First, we evaluate how scaling interleaved data impacts model performance. We train the 9B model with interleaved data sizes of 0, 100B, and 200B tokens, keeping other parts of the pre-training corpus unchanged. \Cref{tab:pre-training-ablation} compares these results with the best model trained on 600B interleaved data. Without interleaved data, the model performs poorly, but as interleaved data scales up, performance improves consistently. This demonstrates the effectiveness of scaling synthetic speech-text interleaved data. \Cref{fig:interleave_data_tokens} further shows that increasing interleaved data improves chatbot performance after supervised fine-tuning, both with and without text guidance. Next, we analyze the contributions of different parts of the pretraining corpus using a 1.5B model. Results in \Cref{tab:pre-training-ablation} show that removing synthetic interleaved data significantly degrades performance.

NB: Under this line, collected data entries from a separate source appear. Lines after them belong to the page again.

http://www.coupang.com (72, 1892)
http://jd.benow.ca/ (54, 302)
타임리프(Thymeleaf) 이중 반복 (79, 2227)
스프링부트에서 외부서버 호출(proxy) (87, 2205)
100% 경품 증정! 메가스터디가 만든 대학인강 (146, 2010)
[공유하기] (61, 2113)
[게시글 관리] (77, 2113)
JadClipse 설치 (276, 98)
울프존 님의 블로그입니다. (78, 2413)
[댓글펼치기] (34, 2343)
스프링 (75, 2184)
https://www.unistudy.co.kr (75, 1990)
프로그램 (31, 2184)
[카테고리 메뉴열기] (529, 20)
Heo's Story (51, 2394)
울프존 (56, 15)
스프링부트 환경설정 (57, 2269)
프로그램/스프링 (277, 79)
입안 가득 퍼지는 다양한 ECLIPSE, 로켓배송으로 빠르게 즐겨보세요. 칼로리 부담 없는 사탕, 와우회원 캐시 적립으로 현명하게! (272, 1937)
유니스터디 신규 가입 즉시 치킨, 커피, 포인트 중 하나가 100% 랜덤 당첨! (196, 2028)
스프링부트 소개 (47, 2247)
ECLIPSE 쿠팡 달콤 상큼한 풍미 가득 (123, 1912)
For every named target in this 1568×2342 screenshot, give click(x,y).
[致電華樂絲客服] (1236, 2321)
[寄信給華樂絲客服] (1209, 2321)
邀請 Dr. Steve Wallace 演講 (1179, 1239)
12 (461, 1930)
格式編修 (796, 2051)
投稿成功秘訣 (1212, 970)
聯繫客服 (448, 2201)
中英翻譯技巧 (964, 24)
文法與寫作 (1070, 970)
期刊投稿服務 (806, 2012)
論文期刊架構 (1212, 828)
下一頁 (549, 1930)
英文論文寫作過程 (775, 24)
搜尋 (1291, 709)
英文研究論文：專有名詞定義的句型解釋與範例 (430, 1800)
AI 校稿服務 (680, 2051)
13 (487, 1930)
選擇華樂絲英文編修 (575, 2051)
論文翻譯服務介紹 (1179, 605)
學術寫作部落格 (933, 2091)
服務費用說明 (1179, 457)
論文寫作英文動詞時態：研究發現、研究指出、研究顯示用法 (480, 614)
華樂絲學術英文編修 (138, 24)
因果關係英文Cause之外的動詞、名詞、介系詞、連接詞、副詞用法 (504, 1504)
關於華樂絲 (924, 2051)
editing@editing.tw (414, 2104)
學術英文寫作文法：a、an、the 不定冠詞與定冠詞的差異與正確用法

Removing unsupervised speech data slightly reduces spoken question answering accuracy, while removing text or speech-text parallel data improves performance on most benchmarks, likely due to capacity competition among modalities in smaller models. For the 9B models, we retain all data types as they represent essential tasks for downstream applications, and larger models alleviate this competition.

\vspace{-1em}
\subsubsection{Sampling Rate}
\label{sec:ablation-sample-rate}

The sampling rate of the speech tokenizer refers to the number of speech tokens generated per second. \citet{TWIST} observed that reducing HuBERT's sampling rate from 50Hz to 25Hz improved performance on speech language modeling tasks. We trained 1.5B models with tokenizers at different sampling rates using the same number of training tokens, excluding ASR and TTS datasets for simplicity, and analyzed the relationship between sampling rate and accuracy (\Cref{fig:sampling_rate}).
The results show that lower sampling rates improve average accuracy. We hypothesize two reasons: (1) lower sampling rates allow the model to process more speech data within the same training token budget, and (2) shorter token sequences for the same audio reduce modeling difficulty. We selected a 12.5Hz sampling rate for our main model, as the 6.25Hz tokenizer showed a trade-off where speech information loss outweighed accuracy gains.

\vspace{-1em}
\subsubsection{Span Corruption Ratio}
\label{sec:ablation-span-corruption-ratio}

The span corruption ratio decides the proportions of text and speech tokens in interleaved samples. With extreme corruption ratios close to 0 or 1 the interleaved samples are dominated by text or speech tokens. To study the effect of the ratio and determine the best value, we train multiple 1.5B models with interleaved data from different span corruption ratios and plot the results in \Cref{fig:span_corruption_ratio}. Overall, we find that the corruption ratios from 0.2 to 0.4 works well. Larger or smaller ratios result in a significant degradation of performance. Based on the results, we select 0.3 as the corruption ratio for our main model.